慢性肠炎是畜牧业中常见的疾病，严重影响着经济效益和畜牧业的发展。血管生成在慢性肠炎发展中起着重要的作用。本课题用硫酸葡聚糖（DSS）诱导小鼠慢性肠炎模型，通过观察小鼠的肠炎程度和血管增生程度证明山奈酚对慢性肠炎和血管生成的抑制作用。在细胞试验中，以LPS+TNF-α诱导的原代肠微血管内皮细胞作为模型，通过检测细胞增殖、通透性、迁移、成管作用及血管内皮生长因子分泌，从细胞层面探究山奈酚抑制血管生成的作用。在此基础上，检测内皮细胞VEGFR2通路关键蛋白（ERK、p38 MAPK、Akt）及其磷酸化的水平，探究山奈酚抑制血管生成的分子机制，并利用蛋白抑制剂加以验证。本研究将从血管生成的角度揭示山奈酚治疗慢性肠炎的作用机制，为中兽药抗炎研究提供新的角度和思路。

Chronic enteritis is a common disease in animal husbandry, which seriously affects the economic benefits and the development of animal husbandry. Angiogenesis plays an important role in the development of chronic enteritis. In this study, dextran sulfate (DSS)- induced mice will be used as chronic enteritis models. The anti-inflammatory and antiangiogenic effects of kaempferol will be demonstrated by observing the inflammation and vascular proliferation in mice. The LPS + TNF-alpha-induced primary intestinal microvascular endothelial cells will be used as the cell model. The antiangiogenic effects of kaempferol will be explored at the cellular level by detecting cell proliferation, permeability, migration, endothelial tube formation and secretion of vascular endothelial growth factor. On this basis, key proteins of the VEGFR2 pathway (ERK, p38 MAPK, Akt) and their phosphorylation levels were detected in endothelial cells to explore the molecular mechanism of kaempferol inhibiting angiogenesis. Then the mechanism will be verified by using protein inhibitors.

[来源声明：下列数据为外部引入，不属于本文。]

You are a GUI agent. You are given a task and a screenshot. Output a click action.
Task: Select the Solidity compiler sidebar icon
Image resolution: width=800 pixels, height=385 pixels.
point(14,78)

This study will reveal the mechanism of kaempferol in the treatment of chronic enteritis from the perspective of angiogenesis, and provide a new perspective and idea for the research on the anti-inflammatory effect of traditional Chinese veterinary medicine.